K-Means models can only be created with numerical attributes.

Create attribute set

It is possible to create a new attribute set using the input of the model. Click the icon

.

Create a K-Means

The parameters for this method are defined as follows:

Enter Model name.
Enter Datasource from the list.
Select a Learning set from the list.
Enter a Cluster name prefix. The default prefix is "CLUSTER".
Enter a Cluster number, default 3. For more information, see Cluster number.
Enter a Maximum number of iterations. For more information, see Maximum number of iterations.
Select Calculate cluster silhouette checkbox. For more information, see Calculate cluster silhouette.
Select Optimize cluster number checkbox. For more information, see Search cluster number.
Select attribute(s) from the list for the Input.
Click Save to generate the clusters.

Subclu

Subclu is an unsupervised clustering algorithm used to define groups or patterns with the data based on the density of data points. It marks as outlier’s points that lie alone in low-density regions. Each cluster is expanded one dimension at a time into a dimension that is known to have a cluster that only differs from previous clusters in one dimension. Therefore, it is not necessary to define the number of clusters as in k-Means.

Create Subclu

The parameters for this method are defined as follows:

Enter Model name.
Select a Datasource from the list.
Select a Learning set from the list.
Select attribute(s) from the list for the Input.
Enter Cluster name prefix. The default prefix is ("CLUSTER-").
Enter Epsilon, default 0.1. For more information, see Epsilon.
Enter a Minimum points, default 10. For more information, see Minimum points.
Select Cluster silhouette: yes or no.

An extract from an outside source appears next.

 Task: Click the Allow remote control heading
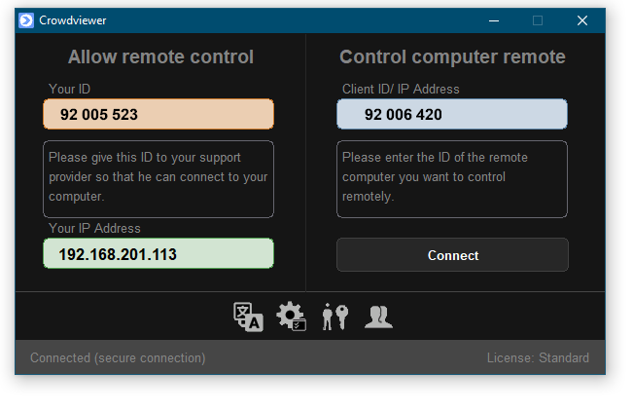point(160,56)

For more information, see Cluster silhouette.
Click Save to generate the clusters.

Visualize K-Means and Subclu results

To visualize the K-Means and Subclu results use the scatter plot, choose the attributes for x and y axis and then put the condition as the Nearest CLUSTER-Name.

Hierarchical Clustering

Hierarchical clustering is a model that is viewed as a dendrogram. A dendrogram is a tree diagram frequently used to illustrate the arrangement of the clusters produced by hierarchical clustering. For more information, see Dendrograms.